**DOCUMENT TEXT:**
+++

5. Foreign direct investment and energy prices

This chapter is a summary of the paper “Do energy prices drive outward FDI? Evidence from a sample of listed firms” (2020[1]) by G. Garsous, T. Koźluk and D. Dlugosch, The Energy Journal, Vol. 41/3. An earlier version of this paper was published as the OECD Working Paper “Foreign Direct Investment and The Pollution Haven Hypothesis: Evidence from Listed Firms” by G. Garsous and T. Koźluk (2017[22]), OECD Economics Department Working Paper, No. 1379.

Foreign direct investment (FDI) has gained more importance with the increasing global dimension of production processes over the past four decades as reported by, for example, UNCTAD. Investing in foreign assets might be beneficial to the investing firm in terms of improving the efficiency of its production lines and gaining access to the local market, while the host country might benefit from technology and know-how transfers as well as from economic development (De Mello, 1997[108]; Saggi, 2002[109]; see also OECD, 2002[110] for a survey). However, improving production patterns and accessing local demand might not be the only reasons for firms to invest abroad – they might want to circumvent tighter domestic environmental policies by shifting their production to countries with laxer regulations. Figure 5.1 shows the share of foreign assets over total assets for the sample of firms underlying this study over the period 1995-2008, along with the evolution of energy prices in the domestic market of these firms. As can be seen from Figure 5.1, both FDI and energy prices both rose from the early 2000s, suggesting that part of the rise in FDI could have been associated with off-shoring in the face of higher energy prices.

The so-called pollution haven effect predicts that firms will respond to tighter domestic environmental policies by shifting production activity towards countries with less stringent environmental policies. Since countries with laxer environmental policies are predicted to gain a competitive advantage in heavily polluting industries (Pethig, 1976[2]; Siebert, 1977[3]; Yohe, 1979[4]), tighter environmental policies should provide incentives for firms to relocate parts of their production processes to countries with laxer regulations (Siebert, 1977[3]; McGuire, 1982[5]; Merrifield, 1988[6]). Assuming that capital is sufficiently mobile across countries, and transportation costs are not too high, this relocation effect is of particular concern for pollution-intensive industries when implementing new environmental regulations. It can lead to carbon leakage, whereby emissions are not reduced by new environmental regulations but simply shifted to other locations, which is a particular concern for global pollutants such as CO2.

+++

**GIVEN MATERIAL:**

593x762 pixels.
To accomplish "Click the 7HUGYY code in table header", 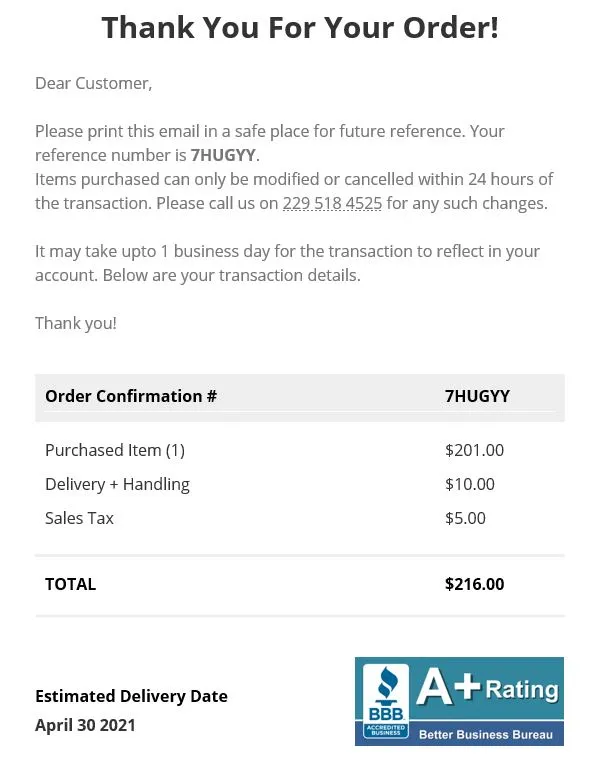I will (x=477, y=396).
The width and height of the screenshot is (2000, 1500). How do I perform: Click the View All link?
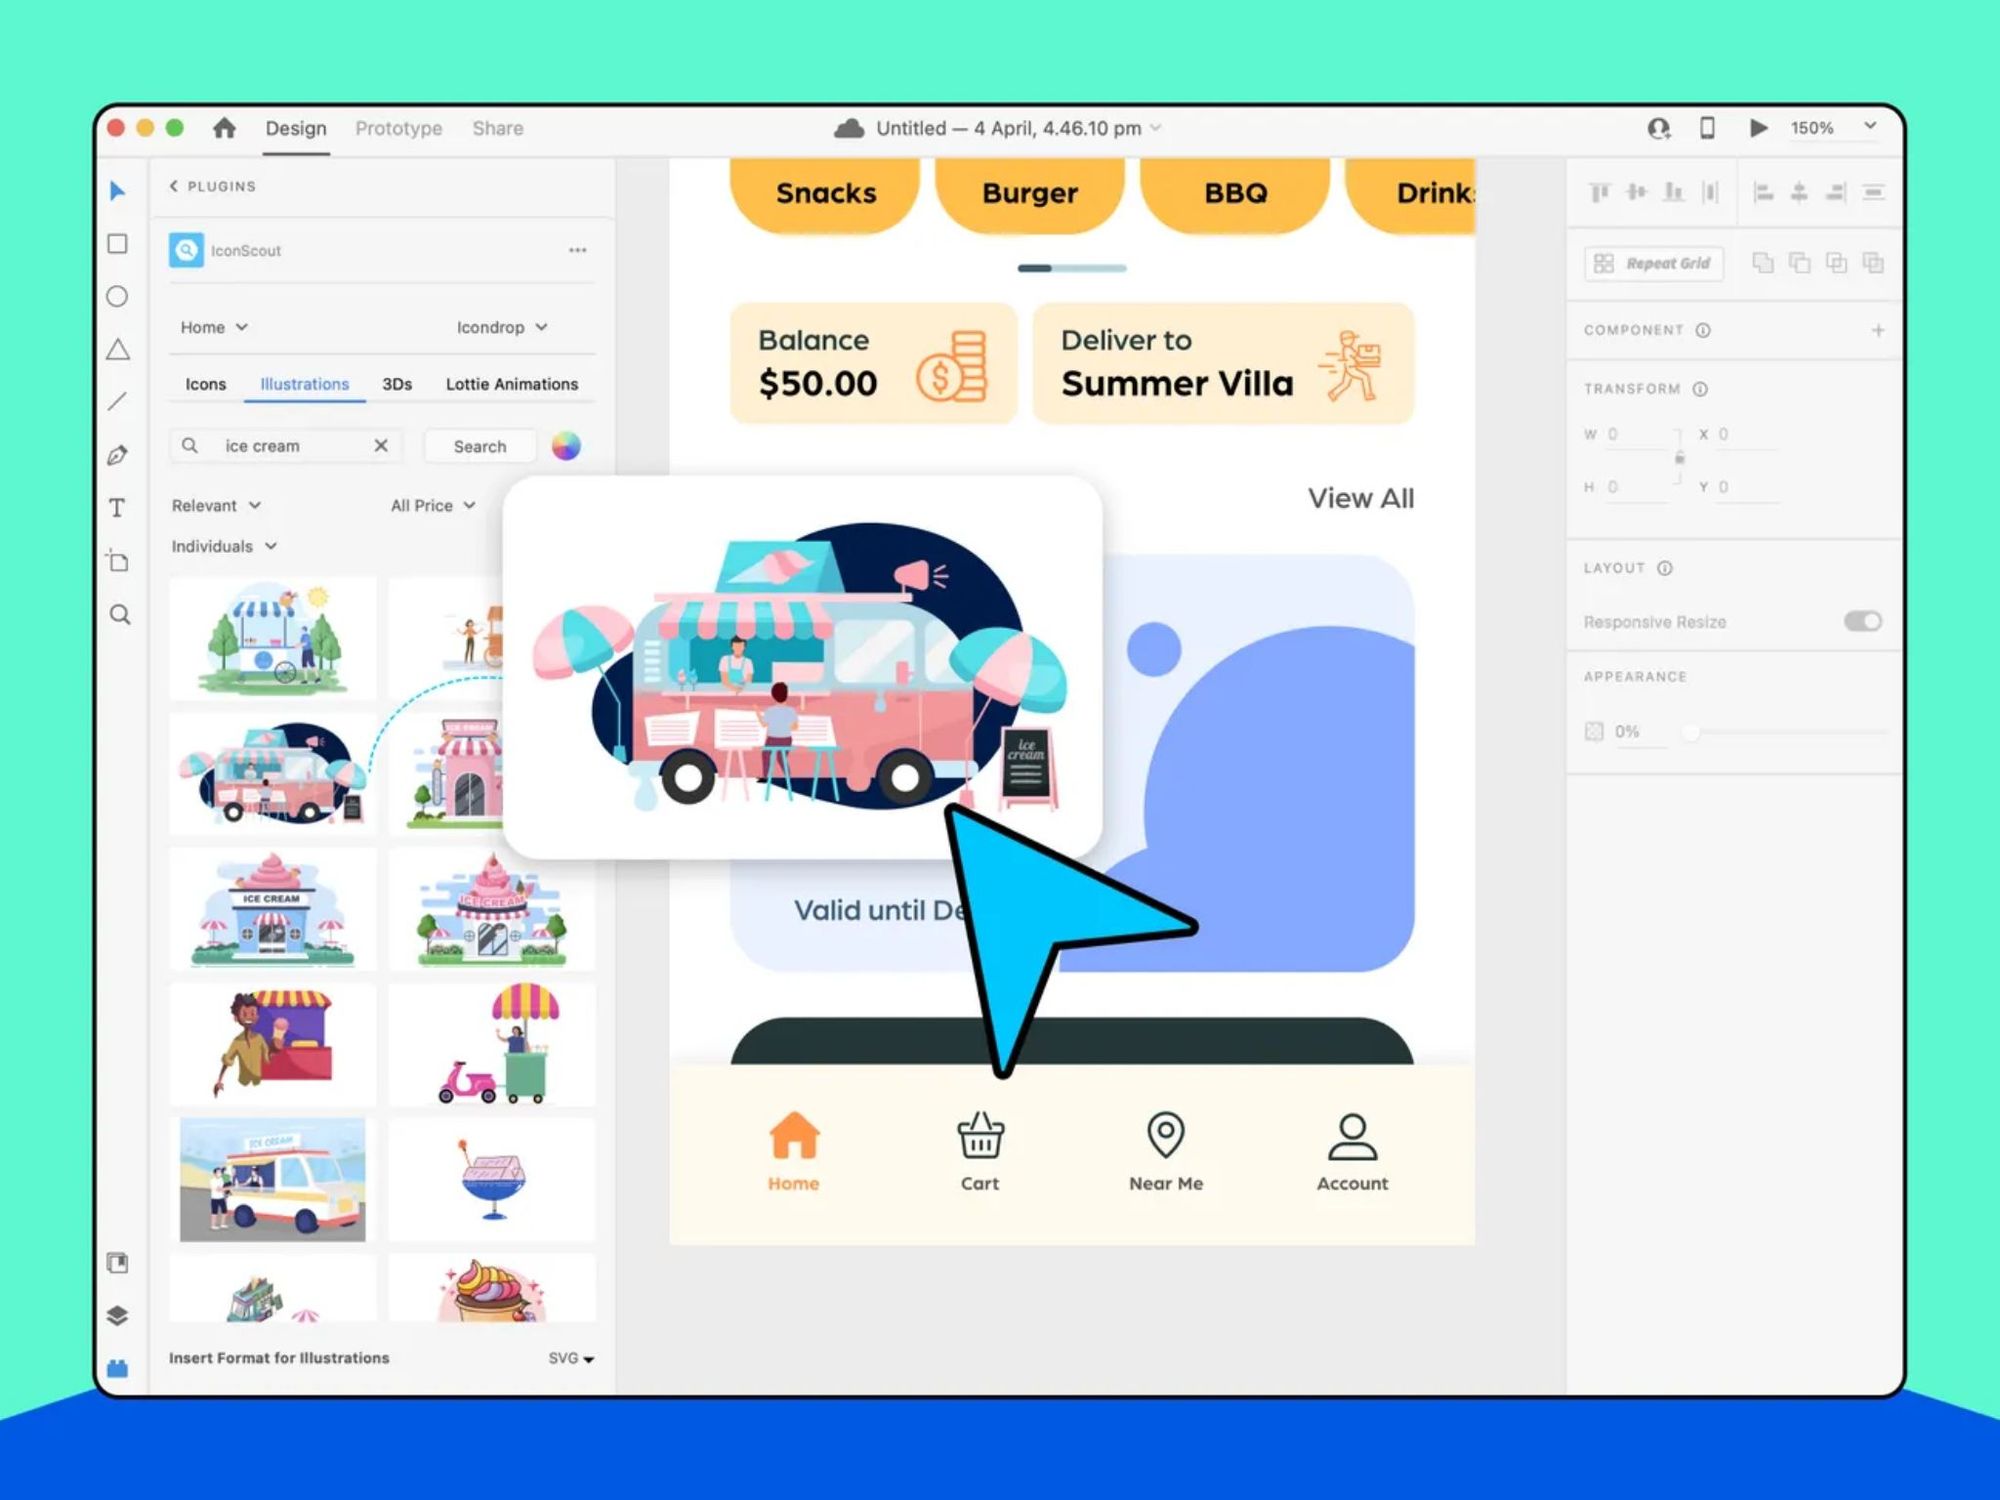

+++

**WORK TO COMPLETE:**
In the chapter on foreign direct investment and energy prices, which years does Figure 5.1 cover? The data are not needed here.

**REPLY TO THE EXERCISE:**
1995-2008.